Sokka glances up at Katara, who’s laying on the positive reinforcement extra thick to compensate for Toph’s mistreatment. Then he glances at Joo Dee, who’s still smiling, even though Katara and Aang have accidentally-on-purpose splashed her three separate times. Finally, he glances down at his notebook, where his hand’s just finished writing.

_“These are definitely the Dai Li headquarters. There are hundreds of agents with the hats, and I found a room with twenty Joo Dees, all practicing how to avoid answering questions. They’ve also been talking about something called a ‘schoolroom,’ but I can’t get far enough out to see it. I think you would need to go down to the bottom of the lake yourself.”_

Sokka scrunches up his forehead. “You know, that can be arranged.”

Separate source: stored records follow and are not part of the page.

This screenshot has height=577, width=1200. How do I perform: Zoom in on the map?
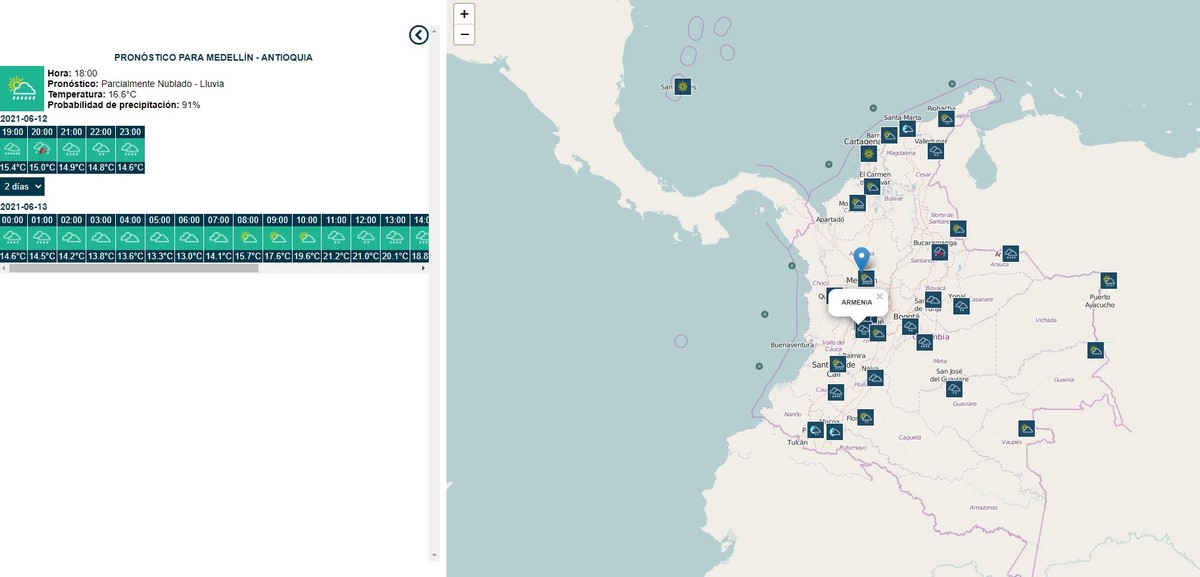pyautogui.click(x=464, y=14)
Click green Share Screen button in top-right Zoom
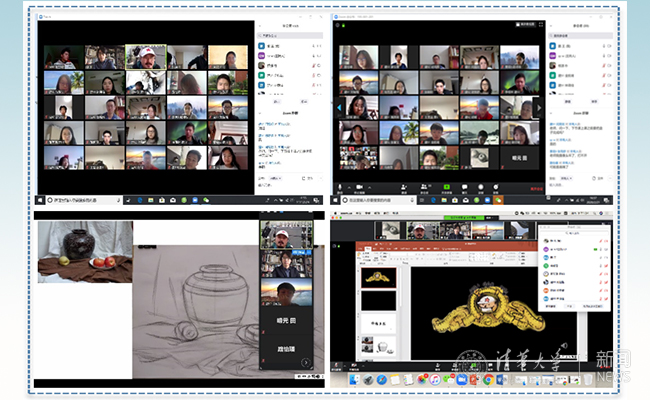Screen dimensions: 650x400 pos(446,187)
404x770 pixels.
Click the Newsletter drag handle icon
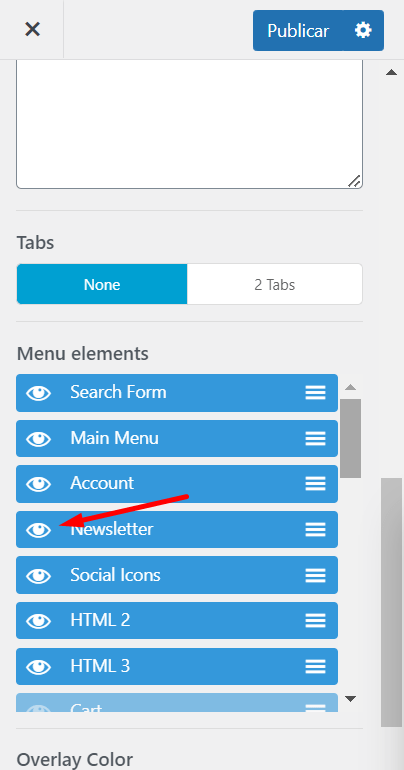tap(315, 529)
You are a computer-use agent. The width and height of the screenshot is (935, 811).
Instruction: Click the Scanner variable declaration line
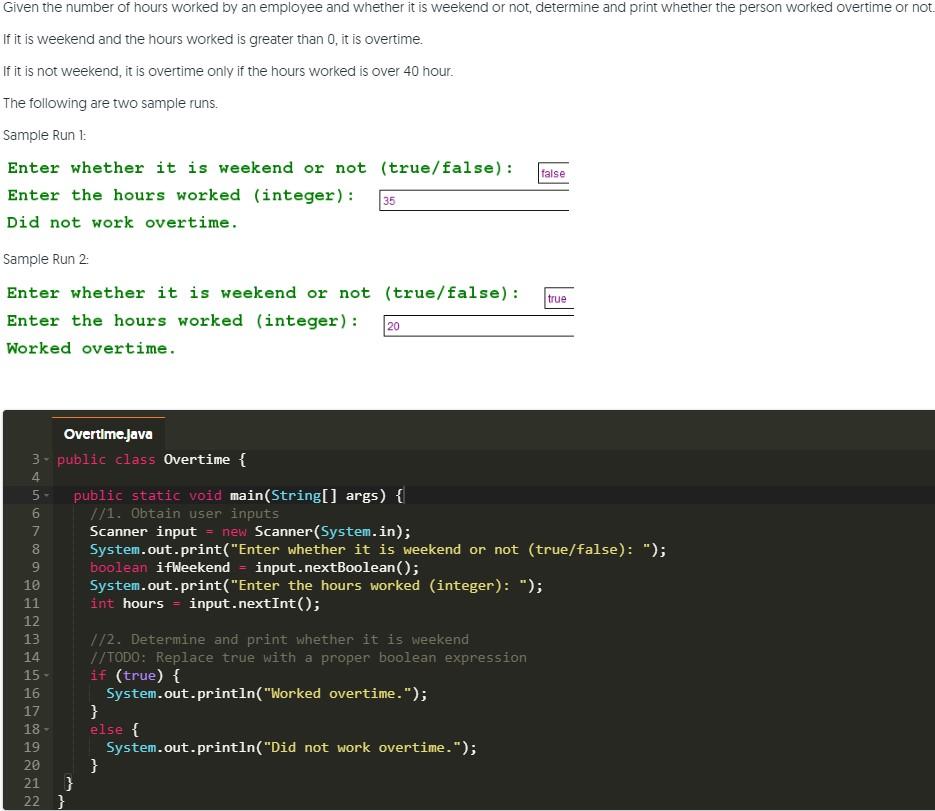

He whispers to Toph, who promptly runs to Katara and insists that Aang clearly needs to learn how to earthbend underwater, so he can blend his bending styles. Once she gives Katara an exaggerated punch of affection, she catches on and agrees it’s a brilliant idea.

“And,” Toph says with an impish smile, “we’ll have to bring Sokka in with us, to up the stakes.”

“I- what? You are _not_ getting me into an underwater death trap. I’m staying up here, safe and out of the way where non-benders belong!”

After a massive display of reluctance, Sokka winds up right where he wanted- in an air pocket that Aang and Katara use to navigate down to the bottom of the lake. Sokka directs them, following the tug of the invisible string that links him to Zuko. When he at last receives a tap on the hand, they return to the shore.

“That,” Toph rants, “was the sloppiest earthbending of any Avatar ever. I bet Kyoshi would be ashamed of you! How are you going to move mountains if you can’t move _wet sand?”_

Aang does his best to look ashamed, but Sokka can tell he’s buzzing with excitement. Sokka’s excited too, once he makes it to dry land and opens up his notebook, chattering about how he’s got to sketch that giant tuna-bass that passed their little bubble.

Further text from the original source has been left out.